Optimal Phase Transitions in Compressed Sensing
by David Donoho
Abstract: ``Compressed Sensing" is an active research area which touches on harmonic analysis, geometric functional analysis, applied mathematics, computer science, electrical engineering, mathematical statistics, and information theory. Concrete achievements, such as speeding up pediatric MRI acquistion times from 8 minutes to about one minute, are now entering daily use.

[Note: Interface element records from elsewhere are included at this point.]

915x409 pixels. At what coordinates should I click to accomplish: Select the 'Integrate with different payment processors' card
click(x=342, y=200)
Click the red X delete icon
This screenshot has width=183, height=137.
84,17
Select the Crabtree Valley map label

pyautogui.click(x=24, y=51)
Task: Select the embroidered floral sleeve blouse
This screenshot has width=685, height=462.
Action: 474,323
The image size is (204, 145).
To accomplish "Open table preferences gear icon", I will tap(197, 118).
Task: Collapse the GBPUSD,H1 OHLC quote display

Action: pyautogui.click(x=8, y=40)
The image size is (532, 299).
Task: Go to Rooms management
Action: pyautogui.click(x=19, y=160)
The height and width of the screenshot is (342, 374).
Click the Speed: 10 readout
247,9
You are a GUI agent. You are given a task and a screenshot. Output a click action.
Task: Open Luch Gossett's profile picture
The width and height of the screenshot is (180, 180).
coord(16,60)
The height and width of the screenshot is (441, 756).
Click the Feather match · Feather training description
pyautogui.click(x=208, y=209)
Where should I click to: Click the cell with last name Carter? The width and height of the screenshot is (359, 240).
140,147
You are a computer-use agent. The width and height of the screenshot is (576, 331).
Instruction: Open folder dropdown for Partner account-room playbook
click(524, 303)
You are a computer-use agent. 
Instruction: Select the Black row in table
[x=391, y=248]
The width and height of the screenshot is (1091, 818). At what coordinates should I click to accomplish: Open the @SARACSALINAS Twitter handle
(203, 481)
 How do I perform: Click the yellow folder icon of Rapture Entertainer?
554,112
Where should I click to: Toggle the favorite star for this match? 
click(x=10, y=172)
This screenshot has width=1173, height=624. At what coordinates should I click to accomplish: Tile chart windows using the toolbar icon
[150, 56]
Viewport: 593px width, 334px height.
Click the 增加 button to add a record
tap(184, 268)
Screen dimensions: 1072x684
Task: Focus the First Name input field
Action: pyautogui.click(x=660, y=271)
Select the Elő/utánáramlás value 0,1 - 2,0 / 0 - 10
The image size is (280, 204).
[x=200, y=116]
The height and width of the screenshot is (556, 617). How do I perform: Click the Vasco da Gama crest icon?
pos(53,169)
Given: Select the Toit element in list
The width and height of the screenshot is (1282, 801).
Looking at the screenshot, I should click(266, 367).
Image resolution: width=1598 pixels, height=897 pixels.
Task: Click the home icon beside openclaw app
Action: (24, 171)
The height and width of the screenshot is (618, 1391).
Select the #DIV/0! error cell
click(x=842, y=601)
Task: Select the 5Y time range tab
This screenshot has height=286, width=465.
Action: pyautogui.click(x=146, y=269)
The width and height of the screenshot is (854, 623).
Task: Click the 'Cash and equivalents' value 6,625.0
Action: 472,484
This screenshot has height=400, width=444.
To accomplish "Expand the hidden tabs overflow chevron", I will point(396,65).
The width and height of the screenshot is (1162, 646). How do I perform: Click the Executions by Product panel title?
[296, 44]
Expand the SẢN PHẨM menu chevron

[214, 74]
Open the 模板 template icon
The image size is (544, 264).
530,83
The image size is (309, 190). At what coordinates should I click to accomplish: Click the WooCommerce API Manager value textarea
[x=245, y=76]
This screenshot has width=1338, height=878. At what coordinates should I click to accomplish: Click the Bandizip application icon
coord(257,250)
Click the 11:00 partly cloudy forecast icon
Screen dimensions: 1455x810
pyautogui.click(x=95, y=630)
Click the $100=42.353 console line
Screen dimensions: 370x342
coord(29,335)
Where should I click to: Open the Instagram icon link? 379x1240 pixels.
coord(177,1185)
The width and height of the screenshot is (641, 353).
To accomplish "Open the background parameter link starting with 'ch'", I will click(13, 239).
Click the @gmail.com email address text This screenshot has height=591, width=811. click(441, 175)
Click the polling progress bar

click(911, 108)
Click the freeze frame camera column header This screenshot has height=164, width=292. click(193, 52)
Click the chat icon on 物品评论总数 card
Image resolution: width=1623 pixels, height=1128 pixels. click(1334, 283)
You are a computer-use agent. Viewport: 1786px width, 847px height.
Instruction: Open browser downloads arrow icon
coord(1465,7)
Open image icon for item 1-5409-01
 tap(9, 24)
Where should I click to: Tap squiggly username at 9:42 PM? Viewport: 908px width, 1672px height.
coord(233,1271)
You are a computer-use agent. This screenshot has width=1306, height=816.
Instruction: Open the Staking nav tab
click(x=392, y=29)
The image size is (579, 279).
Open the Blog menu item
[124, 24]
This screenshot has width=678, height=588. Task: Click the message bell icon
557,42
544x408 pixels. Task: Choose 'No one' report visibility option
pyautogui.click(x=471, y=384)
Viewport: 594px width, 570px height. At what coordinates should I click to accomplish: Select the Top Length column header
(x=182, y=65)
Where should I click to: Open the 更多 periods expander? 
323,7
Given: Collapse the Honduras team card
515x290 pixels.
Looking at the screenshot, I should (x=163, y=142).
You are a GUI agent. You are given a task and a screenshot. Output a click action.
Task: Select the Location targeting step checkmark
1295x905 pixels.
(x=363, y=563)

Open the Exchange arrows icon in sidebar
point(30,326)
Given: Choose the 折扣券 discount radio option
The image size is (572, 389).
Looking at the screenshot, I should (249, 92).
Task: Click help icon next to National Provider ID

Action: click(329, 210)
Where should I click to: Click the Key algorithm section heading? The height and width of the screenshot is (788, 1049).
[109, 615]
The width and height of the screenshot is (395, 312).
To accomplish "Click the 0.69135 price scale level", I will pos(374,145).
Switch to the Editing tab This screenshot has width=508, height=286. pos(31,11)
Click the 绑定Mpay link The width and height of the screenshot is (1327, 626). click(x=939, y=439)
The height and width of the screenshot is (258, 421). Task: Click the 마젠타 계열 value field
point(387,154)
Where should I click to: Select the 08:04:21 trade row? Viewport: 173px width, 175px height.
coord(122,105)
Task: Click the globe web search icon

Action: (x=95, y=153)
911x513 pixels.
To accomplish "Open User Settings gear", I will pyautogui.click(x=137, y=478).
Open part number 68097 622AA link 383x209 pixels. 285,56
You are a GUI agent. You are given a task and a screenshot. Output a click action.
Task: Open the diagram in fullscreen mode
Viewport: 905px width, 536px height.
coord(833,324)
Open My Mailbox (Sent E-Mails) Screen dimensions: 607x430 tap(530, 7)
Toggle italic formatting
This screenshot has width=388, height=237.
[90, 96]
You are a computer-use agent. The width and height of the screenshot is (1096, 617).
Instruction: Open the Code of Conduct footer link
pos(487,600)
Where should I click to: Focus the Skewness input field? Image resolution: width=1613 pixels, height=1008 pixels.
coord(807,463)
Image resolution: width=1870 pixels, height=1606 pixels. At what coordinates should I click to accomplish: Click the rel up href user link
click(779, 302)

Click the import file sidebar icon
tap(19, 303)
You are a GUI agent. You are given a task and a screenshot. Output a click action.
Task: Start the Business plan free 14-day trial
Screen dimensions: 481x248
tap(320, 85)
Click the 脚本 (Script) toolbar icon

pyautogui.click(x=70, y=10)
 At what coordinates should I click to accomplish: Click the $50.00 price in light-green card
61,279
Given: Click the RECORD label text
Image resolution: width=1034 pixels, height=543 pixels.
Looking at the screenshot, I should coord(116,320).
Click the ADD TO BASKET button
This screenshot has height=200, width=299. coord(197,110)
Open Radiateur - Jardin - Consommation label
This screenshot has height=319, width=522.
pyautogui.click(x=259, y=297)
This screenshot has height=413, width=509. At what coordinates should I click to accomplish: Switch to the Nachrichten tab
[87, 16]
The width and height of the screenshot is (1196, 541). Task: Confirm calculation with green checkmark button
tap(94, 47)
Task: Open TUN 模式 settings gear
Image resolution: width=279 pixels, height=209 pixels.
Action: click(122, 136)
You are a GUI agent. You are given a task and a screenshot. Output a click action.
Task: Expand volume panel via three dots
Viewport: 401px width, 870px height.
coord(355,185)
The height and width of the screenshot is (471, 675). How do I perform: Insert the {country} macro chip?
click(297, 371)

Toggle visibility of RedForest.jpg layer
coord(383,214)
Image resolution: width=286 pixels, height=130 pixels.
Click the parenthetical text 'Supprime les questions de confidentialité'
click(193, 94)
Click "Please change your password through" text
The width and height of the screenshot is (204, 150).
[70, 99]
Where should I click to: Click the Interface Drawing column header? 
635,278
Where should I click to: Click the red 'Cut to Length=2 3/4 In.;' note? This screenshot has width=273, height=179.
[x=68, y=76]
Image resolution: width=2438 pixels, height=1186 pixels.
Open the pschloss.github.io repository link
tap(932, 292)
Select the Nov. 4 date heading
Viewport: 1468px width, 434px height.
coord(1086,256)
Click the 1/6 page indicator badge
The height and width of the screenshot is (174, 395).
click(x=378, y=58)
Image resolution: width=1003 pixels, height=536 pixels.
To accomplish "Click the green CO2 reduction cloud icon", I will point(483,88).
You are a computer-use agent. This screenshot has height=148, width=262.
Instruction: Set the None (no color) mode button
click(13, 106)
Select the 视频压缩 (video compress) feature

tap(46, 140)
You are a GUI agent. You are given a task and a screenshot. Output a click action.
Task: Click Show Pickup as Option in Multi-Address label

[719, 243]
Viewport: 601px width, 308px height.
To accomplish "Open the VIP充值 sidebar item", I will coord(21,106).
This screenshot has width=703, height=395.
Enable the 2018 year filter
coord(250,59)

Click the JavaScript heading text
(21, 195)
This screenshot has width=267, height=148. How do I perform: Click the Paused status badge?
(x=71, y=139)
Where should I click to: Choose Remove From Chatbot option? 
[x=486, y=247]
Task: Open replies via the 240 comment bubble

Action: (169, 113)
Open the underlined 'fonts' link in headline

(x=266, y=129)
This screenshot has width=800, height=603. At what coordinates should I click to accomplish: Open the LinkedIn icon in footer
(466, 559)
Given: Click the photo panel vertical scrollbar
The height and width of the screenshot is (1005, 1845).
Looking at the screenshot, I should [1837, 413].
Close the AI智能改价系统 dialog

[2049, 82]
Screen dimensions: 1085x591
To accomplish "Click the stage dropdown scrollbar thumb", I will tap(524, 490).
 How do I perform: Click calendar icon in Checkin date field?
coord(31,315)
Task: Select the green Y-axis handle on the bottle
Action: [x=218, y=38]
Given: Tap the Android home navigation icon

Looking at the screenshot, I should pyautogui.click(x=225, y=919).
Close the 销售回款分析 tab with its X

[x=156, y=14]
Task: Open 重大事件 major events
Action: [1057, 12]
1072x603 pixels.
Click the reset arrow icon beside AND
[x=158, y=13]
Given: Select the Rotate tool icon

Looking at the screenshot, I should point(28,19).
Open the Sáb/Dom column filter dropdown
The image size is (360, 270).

In my talk I will discuss the notion of phase transitions in combinatorial geometry, describe how they precisely demarcate the situations where a popular algorithm in compressed sensing -- \(\ell_1\) minimization -- can succeed. Then I will discuss the issue: what is the best possible phase transition of any algorithm? We get different answers depending on the assumptions we make. If we assume the distribution of the coefficients is known/unknown, we get different answers; in each case I describe novel algorithms precisely achieving the optimal phase transition. Both algorithms are applications of the Approximate Message Passing algorithm introduced by Maleki, Montanari and myself.
The basic tools for our results are information theory and statistical decision theory, which compared to popular approaches like Restricted Isometry Properties (Candes-Tao) and Geometric Functional Analysis (Rudelson Vershynin) give much more precise understanding of quantitative properties, where previously only order-of-magnitude bounds were known.
I will attempt to explain the new viewpoint that makes these very precise estimates possible, which has a number of surprising ingredients. Also I will attempt to explain to statisticians why these results are isomorphic to results about fitting linear models to noisy data in the high-dimensional \(p>>n\) case.
This talk surveys joint work with several authors, including Andrea Montanari and Jared Tanner, as well as Adel Javanmard, Iain Johnstone and Arian Maleki.